* THINGS TO DO
1. Reproduce the envelope generator tutorial from "In the following" up to and including "an on/off feature.", renaming "Loudness Contour" to "Amplifier Contour".
2. Write the next part of the envelope generator tutorial, picking up after its final sentence.

* PASSAGE SHOWN
= = =

SOUND SYNTHESIS TUTORIAL (V)
Tutorial about synthesis of sound: introduction to analogue synthesis (envelope generator) and theory on the synthesis of sound (filters).
Introduction to analogue synthesis - Envelope generator
A way of controlling signals within a synthesizer is by using a module called envelope generator (EG). When receiving an "on" gate signal, the envelope generator sends a new signal which can be used to control another module in the synthesizer. Analogue synthesizers usually have two envelope generators: one which controls the voltage controlled filter (VCF) and another one which controls the voltage controlled amplifier (VCA). In the first instance, the envelope modifies the timbre of sound over time by controlling the cut-off frequency of the VCF; in the second instance, the envelope modifies the amplitude (volume) of sound over time to create the natural dynamic movement of a sound. In the second chapter of this tutorial I covered the concept of ADSR envelope; in fact, the largest part of envelope generators work through the principle of ADSR (Attack - Decay - Sustain - Release).
In the following pictures we can see the ADSR controls present in the control panels of the MiniMogue VA (left) and the FreeMoog (right) virtual synthesizers. In the first instance, the ADSR control of the filter is labelled as Filter Contour while the ADSR control of the amplifier is labelled as Loudness Contour. In the second instance the control layout is quite similar but Release is implemented only as an on/off feature.
We will deal now with triggers and gates, the components which control how the signal is sent from the keyboard to the envelope generators. When we press a key in the keyboard a trigger sends a signal to the envelope generators, so these can start to shape the signal that the oscillators have started to generate. A gate is opened, which will keep the envelope acting as long as the key is pressed (sustained); then, when the key is released a trigger will close the gate. This means that the opening of a gate is related to Attack whereas its closure is related to Release.
As a practical example of this topic, let us imagine that we have programmed a pad sound in our synthesizer and adjusted in a certain way the envelopes for amplitudes and frequencies. When pressing a key in the keyboard the sound would start to grow in amplitude, due to the ADSR of the VCA, while at the same time the sound would start to get brighter (or any other effect which could have been programmed), due to the ADSR of the VCF. While keeping pressed the key the sound would remain sustained and when releasing it the sound would either stop or fade away, depending on the Release time. So, when a key is pressed the triggers will activate the OSCs, VCF and VCA all together to generate a sound which will remain active as long as the key is pressed.

= = =

Records excerpted from a collection
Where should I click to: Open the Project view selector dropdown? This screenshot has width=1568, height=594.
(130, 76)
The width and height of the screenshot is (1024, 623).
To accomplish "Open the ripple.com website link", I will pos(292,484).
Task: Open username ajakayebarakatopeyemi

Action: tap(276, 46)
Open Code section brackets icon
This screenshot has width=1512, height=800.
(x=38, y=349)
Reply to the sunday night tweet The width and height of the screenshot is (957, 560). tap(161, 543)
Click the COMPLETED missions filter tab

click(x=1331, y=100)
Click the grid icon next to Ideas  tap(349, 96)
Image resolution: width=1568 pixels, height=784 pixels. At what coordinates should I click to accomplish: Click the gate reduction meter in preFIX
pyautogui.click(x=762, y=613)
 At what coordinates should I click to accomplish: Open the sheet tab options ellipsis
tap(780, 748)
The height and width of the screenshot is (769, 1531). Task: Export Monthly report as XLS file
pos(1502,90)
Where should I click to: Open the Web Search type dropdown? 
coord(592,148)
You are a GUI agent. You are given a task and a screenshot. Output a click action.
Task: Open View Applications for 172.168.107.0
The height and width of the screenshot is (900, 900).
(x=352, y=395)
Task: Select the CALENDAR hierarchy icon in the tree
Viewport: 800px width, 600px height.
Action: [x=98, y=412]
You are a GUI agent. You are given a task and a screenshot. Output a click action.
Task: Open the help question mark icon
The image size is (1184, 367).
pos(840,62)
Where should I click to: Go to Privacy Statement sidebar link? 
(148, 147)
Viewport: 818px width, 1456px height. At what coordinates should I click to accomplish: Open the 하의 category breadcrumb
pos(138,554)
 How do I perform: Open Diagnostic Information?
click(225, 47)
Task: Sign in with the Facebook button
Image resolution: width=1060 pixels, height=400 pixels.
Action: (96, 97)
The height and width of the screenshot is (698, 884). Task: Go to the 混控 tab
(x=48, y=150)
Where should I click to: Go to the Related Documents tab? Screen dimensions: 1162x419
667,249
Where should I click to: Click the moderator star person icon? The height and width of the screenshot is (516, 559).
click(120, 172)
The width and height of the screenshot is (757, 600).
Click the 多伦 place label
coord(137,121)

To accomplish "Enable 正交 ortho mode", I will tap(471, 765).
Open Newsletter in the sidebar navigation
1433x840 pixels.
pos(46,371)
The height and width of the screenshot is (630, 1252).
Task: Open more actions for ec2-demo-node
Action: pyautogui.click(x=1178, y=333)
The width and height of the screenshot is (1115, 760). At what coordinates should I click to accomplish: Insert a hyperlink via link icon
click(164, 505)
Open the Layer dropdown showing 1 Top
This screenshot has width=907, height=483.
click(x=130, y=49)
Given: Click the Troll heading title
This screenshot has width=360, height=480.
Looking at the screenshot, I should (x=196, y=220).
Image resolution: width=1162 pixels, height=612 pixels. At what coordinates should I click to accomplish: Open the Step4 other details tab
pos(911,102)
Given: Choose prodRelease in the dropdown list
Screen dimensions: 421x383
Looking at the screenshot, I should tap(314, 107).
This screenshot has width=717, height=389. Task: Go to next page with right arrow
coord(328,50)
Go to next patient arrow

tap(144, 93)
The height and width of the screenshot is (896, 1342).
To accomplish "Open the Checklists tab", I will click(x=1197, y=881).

= = =

* PER-TASK ANSWERS
1.
In the following pictures we can see the ADSR controls present in the control panels of the MiniMogue VA (left) and the FreeMoog (right) virtual synthesizers. In the first instance, the ADSR control of the filter is labelled as Filter Contour while the ADSR control of the amplifier is labelled as Amplifier Contour. In the second instance the control layout is quite similar but Release is implemented only as an on/off feature.

2.
Following a more technical approach the process can be explained like this: when a key is pressed on the keyboard, a signal informing about the corresponding pitch arrives to the oscillator bank; the combination of several oscillators create a certain waveform, which includes the corresponding pitch in its fundamental frequency and also a spectrum of harmonics (the harmonic series), necessary for the ability of extracting innumerable timbres from the waveform; then this raw waveform is directed to the filter bank, where part of the frequencies (harmonics) are removed or attenuated (subtracted) with the purpose of achieving a certain timbre, being the filter's ADSR envelope the responsible of modifying the cut-off frequency (timbre) over time; and, in the last stage, the waveform is sent to the amplifier, whose ADSR envelope will modify the amplitude of the sound over time.
In brief, a signal continuously flows from the oscillators to the amplifier, during a certain time on which it is modified according to the programmed parameters, generating so a complex waveform over time, which we call "musical note".
At this point we have a basic idea on how an analogue synthesizer works and how many possible sounds can be sculpted on it. To finish this chapter about analogue synthesis we will briefly review the basic components of an analogue synthesizer. To begin with, we have the oscillators, which are generators that receive a signal (input), generate a new signal (waveform) based on the input and then send the new signal (output); filters, which are modifiers that receive a signal (input) and then return a modified signal (output); and envelope generators, which are controllers that do not receive signals but just modify them by sending the corresponding parameters (output) to devices which create or, more often, modify signals (filters and amplifiers). The next chapters present additional knowledge on the physics which take place in the synthesis of sound.
Theory on the synthesis of sound - Filters
To begin with, let us see two additional types of filters which are not directly used for subtractive synthesis, but which can add features to music generation equipment.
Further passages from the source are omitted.